Reaganomics Done Got My Boy Down

By David Waldron Anderson

Back in the early 1980s, my brother, who still runs a parking company today, had a valet employee take off with an expensive Mercedes. The kind of loss you notice immediately.

My brother is a former state champion wrestler, not a desk guy, and he decided to handle it himself. He went straight to the St. Thomas Housing Project, knocked on the young man’s door, and was met by his mother.

She was polite. She was tired. And she loved her son.

She told my brother her son was a good boy, but “Reaganomics had done got her boy down.”

We laughed about that line for years. It became a family phrase, half tragic and half funny, very New Orleans. But decades later, it does not feel like much of a joke.

Because Reaganomics has gotten a lot of people down.

Yes, it lifted a very successful one percent. That part worked. But for many working people, and for cities trying to function, it has produced results that are hard to defend when you see them up close.

Take these two municipal services.

In New Orleans, we now get trash pickup one day less per week than we used to, yet we pay the same rate. Profit margins must be strong. If they were not, companies would not line up to bid and fight to keep the contracts.

But look beyond the margins and into the community.

Many of the workers riding on the back of those trucks and driving them are subcontracted, paid by the day, earning wages below basic living standards, with no healthcare, no pension, and no long term stability.

If those same services were run municipally, we would not need to spend more money. We would simply spend it differently. The same public dollars now flowing to private profit would instead go toward wages, benefits, and pensions for city workers.

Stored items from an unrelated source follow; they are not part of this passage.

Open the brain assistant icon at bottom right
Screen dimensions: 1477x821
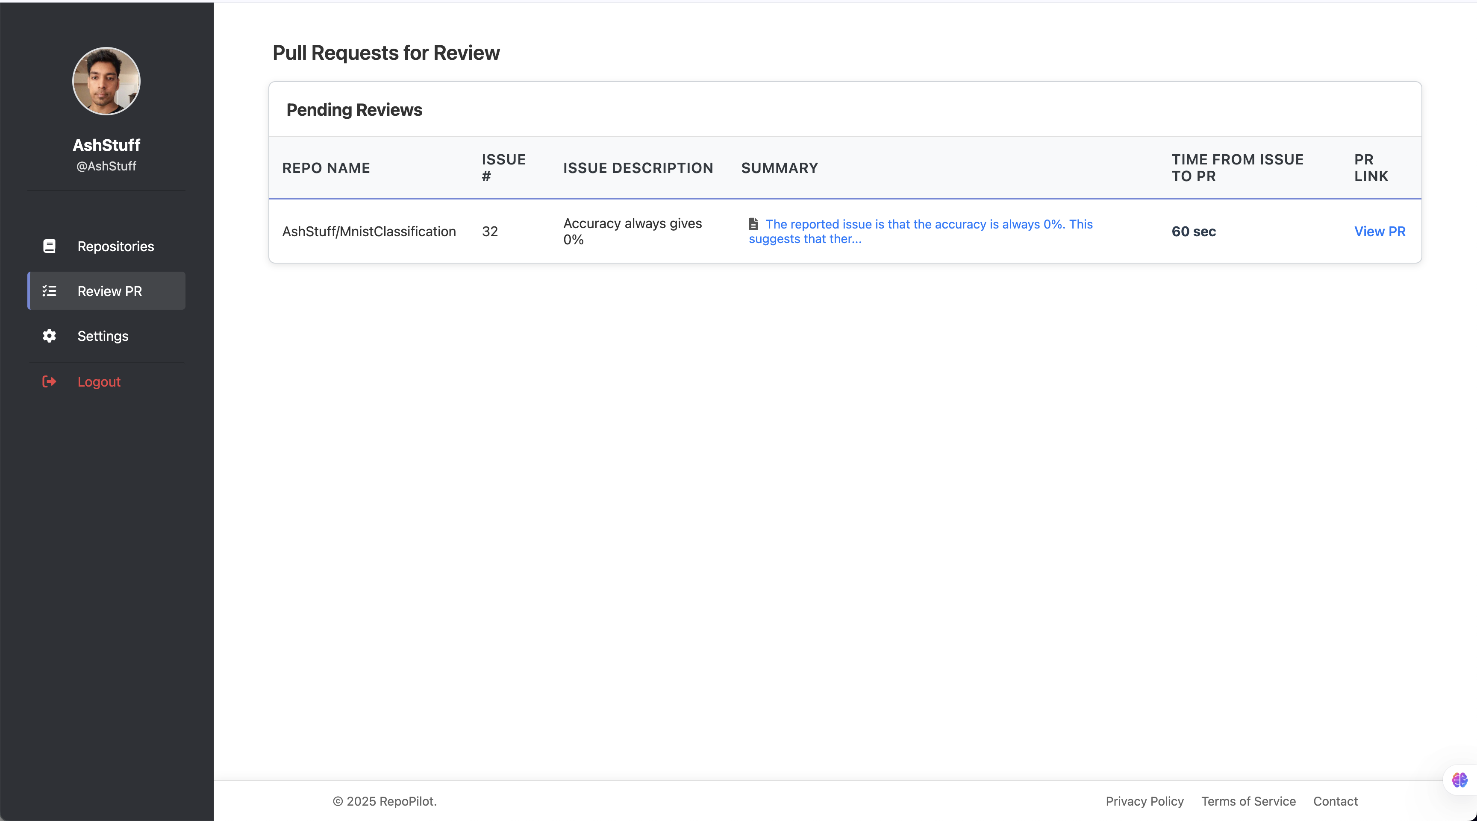[x=1459, y=780]
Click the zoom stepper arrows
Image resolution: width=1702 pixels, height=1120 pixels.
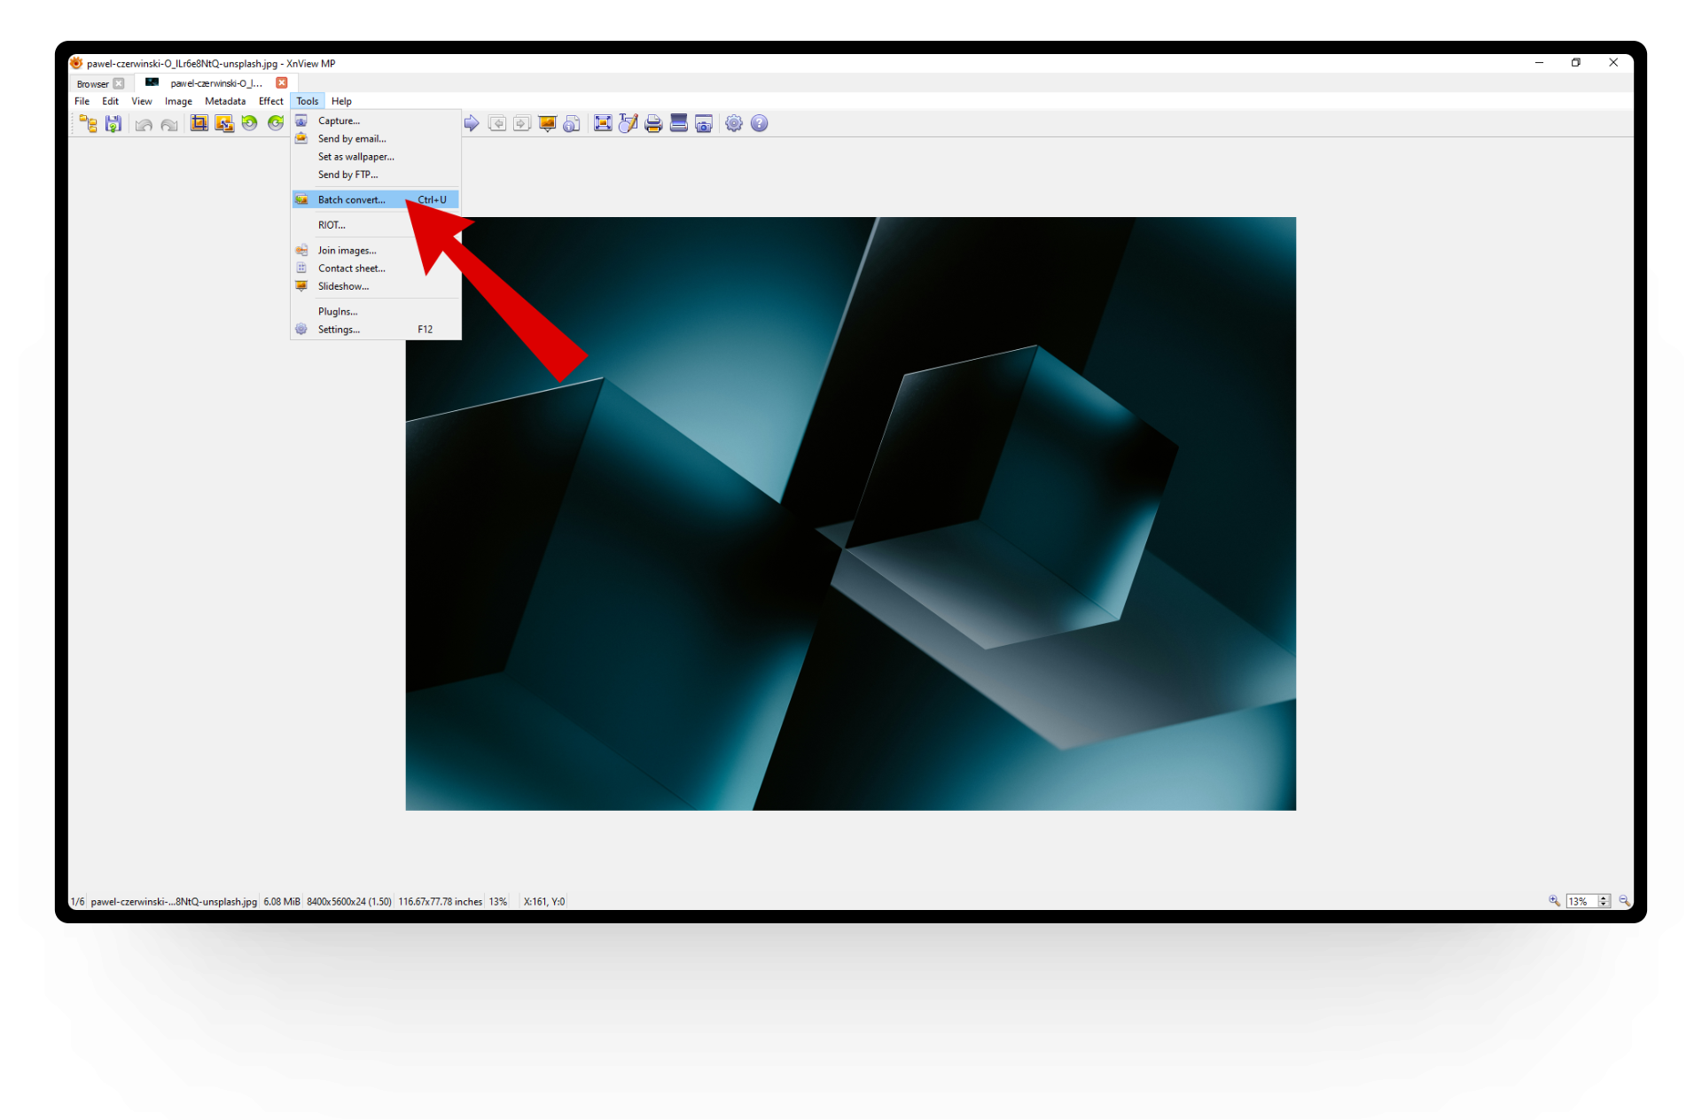point(1604,901)
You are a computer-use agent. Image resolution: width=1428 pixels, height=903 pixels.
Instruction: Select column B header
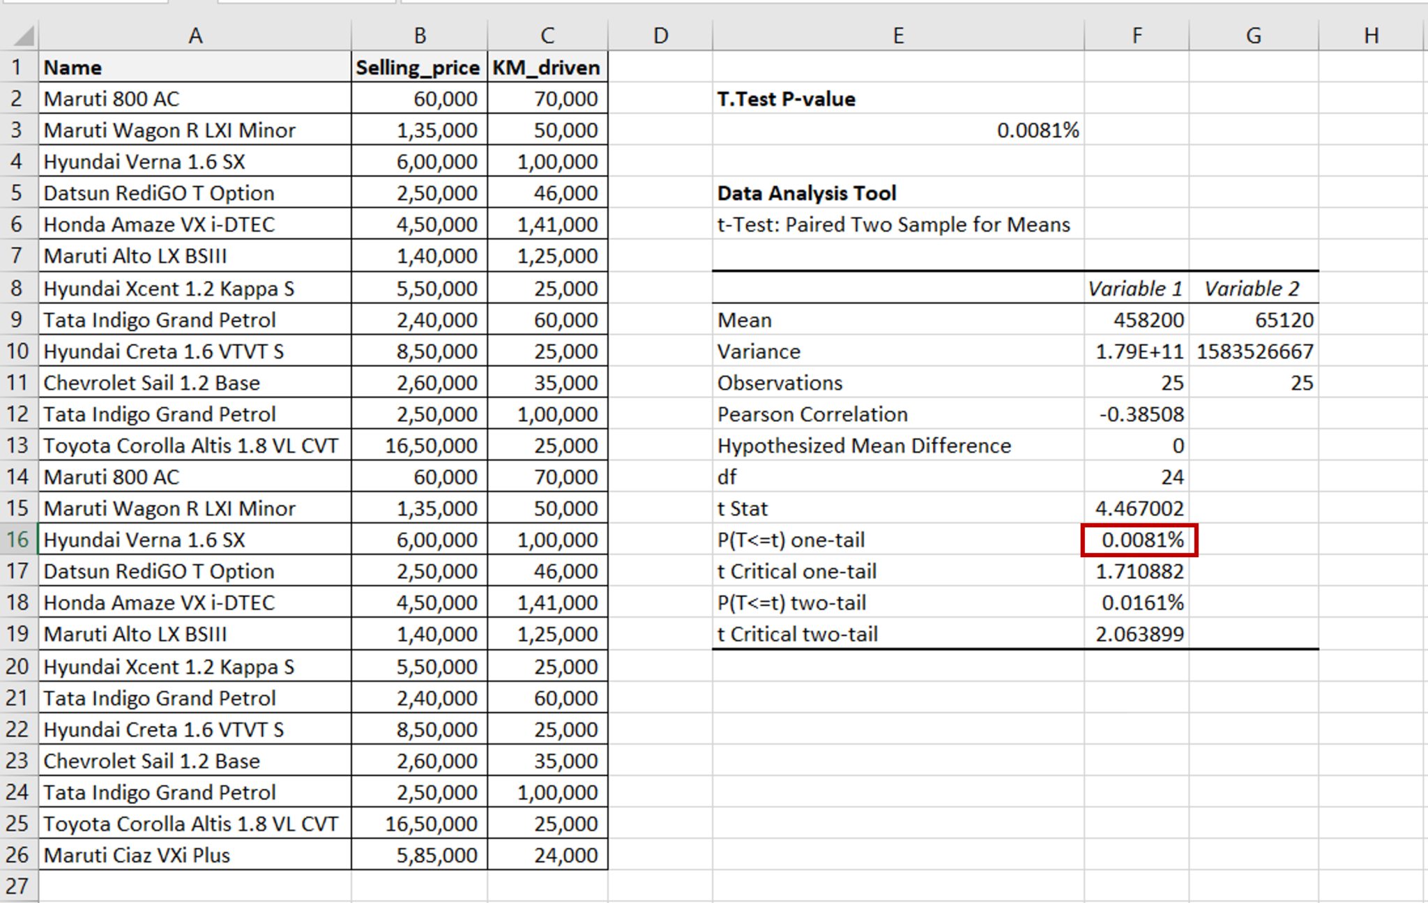tap(418, 34)
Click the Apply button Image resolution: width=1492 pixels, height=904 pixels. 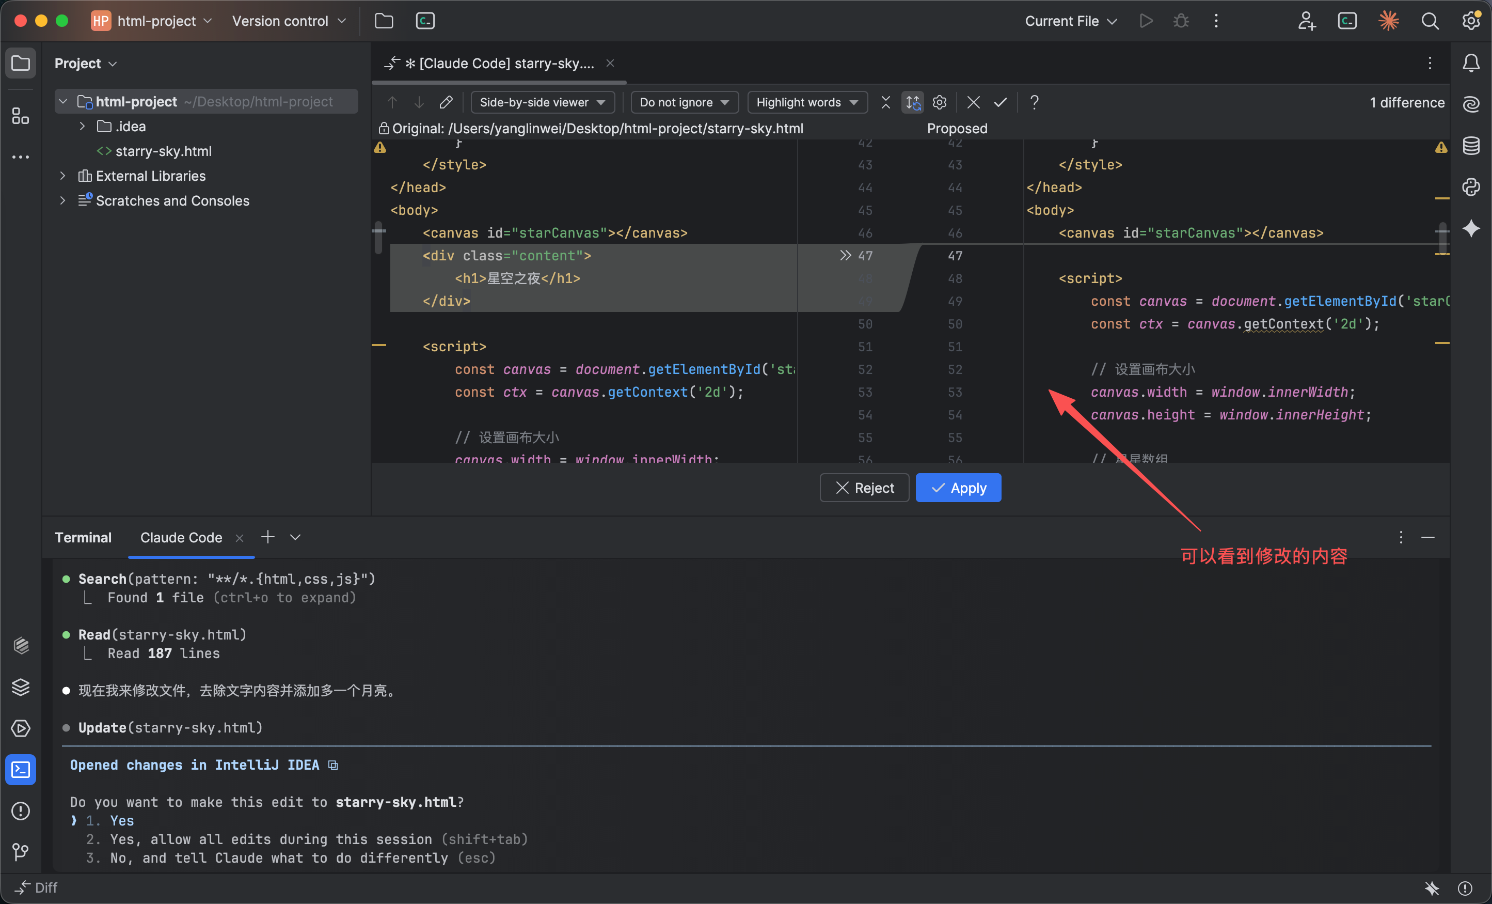958,488
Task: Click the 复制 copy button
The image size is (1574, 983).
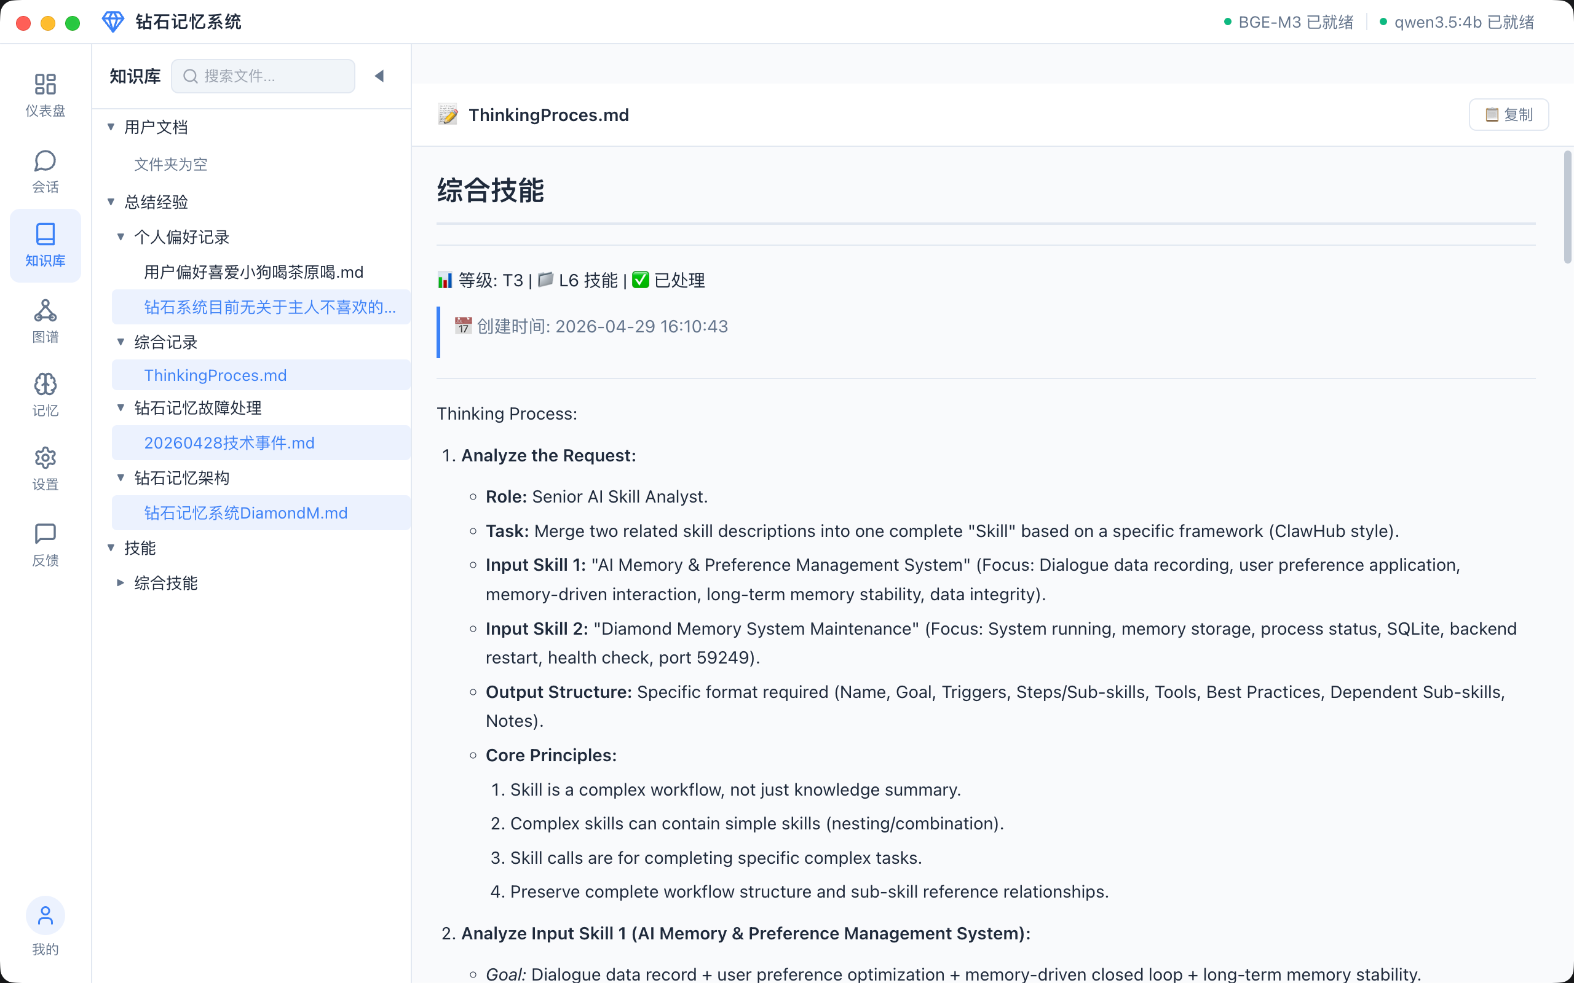Action: click(x=1508, y=115)
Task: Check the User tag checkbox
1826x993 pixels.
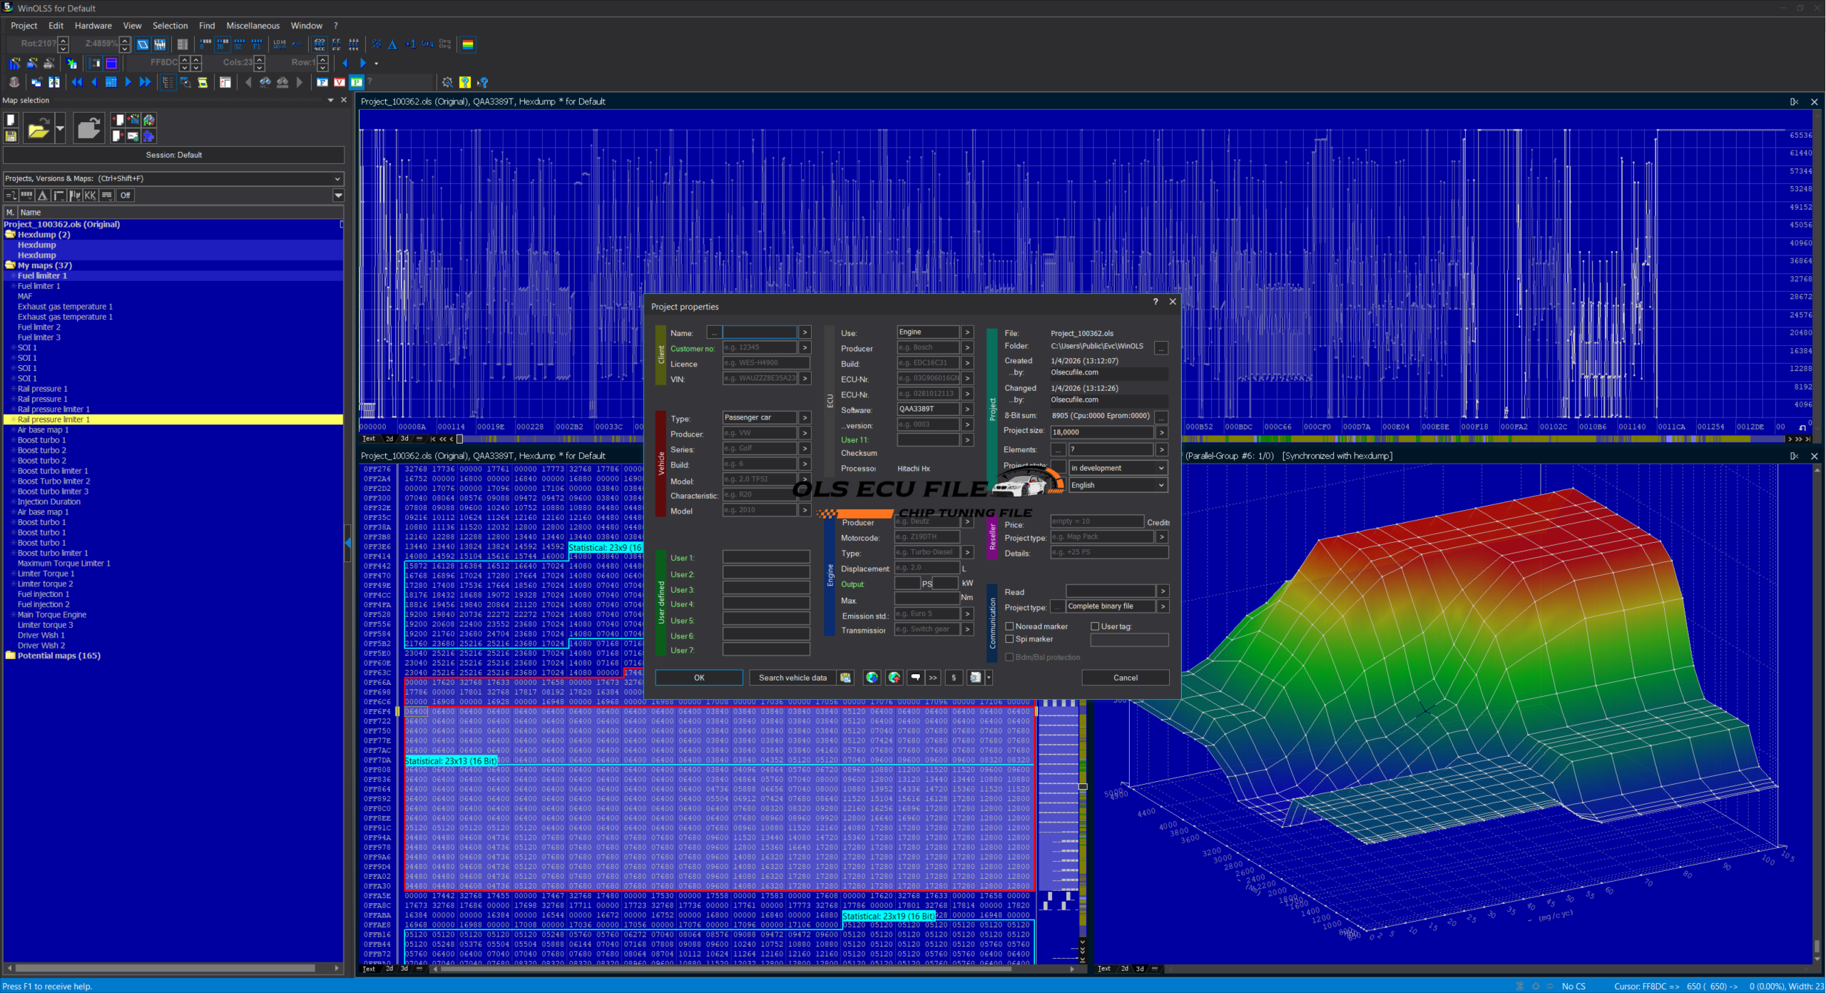Action: tap(1095, 626)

The result would likely be hundreds of municipal employees earning above poverty wages, households making fifty thousand dollars or more, with healthcare and retirement security. That stabilizes neighborhoods, families, and the children growing up in them.

The same logic applies to our roads.

We have largely privatized road repair. Would anyone argue we now have better roads. Potholes linger, repairs drag on, and costs keep rising. These are not high tech manufacturing jobs. They are core civic services, trash pickup, sanitation, road maintenance, that communities once ran competently and locally.

Those jobs used to be honorable work. Dignified work. Jobs that allowed people to buy homes, raise families, and stay rooted in the city they served.

Privatization, driven by Reagan era economic thinking, promised efficiency and savings. In practice, it has often delivered higher costs of living, lower wages, and less stability.

Add another layer, labor and housing.

When public adjacent services chase profits with the cheapest possible labor, wages are driven down for everyone. At the same time, more people competing for rentals and entry level housing pushes prices higher. Longtime residents and city workers find themselves squeezed, earning less while paying more to live in their own communities.
The affordability index expands negatively.

So we get hit twice, depressed wages and rising costs.

That model makes sense in the private sector, where maximizing profit is the mission. But when it is imported wholesale into the public sector, the results can be corrosive.

Reaganomics created wealth. There is no denying that. But for essential civic services, the long term math often does not work.

Maybe government is not perfectly efficient. But redirecting our common money toward stable jobs, family sustaining wages, and strong neighborhoods may be the more responsible investment.

Because looking around today, it is hard not to conclude that Reaganomics did not just get one boy down.

It got many of us there.

btw, the Mercedes was returned that evening… LOL

Author Bio

David Waldron Anderson is a retired banker, economist, and the author of Bank Holiday. He writes frequently on economics, labor, and public policy and lives in New Orleans.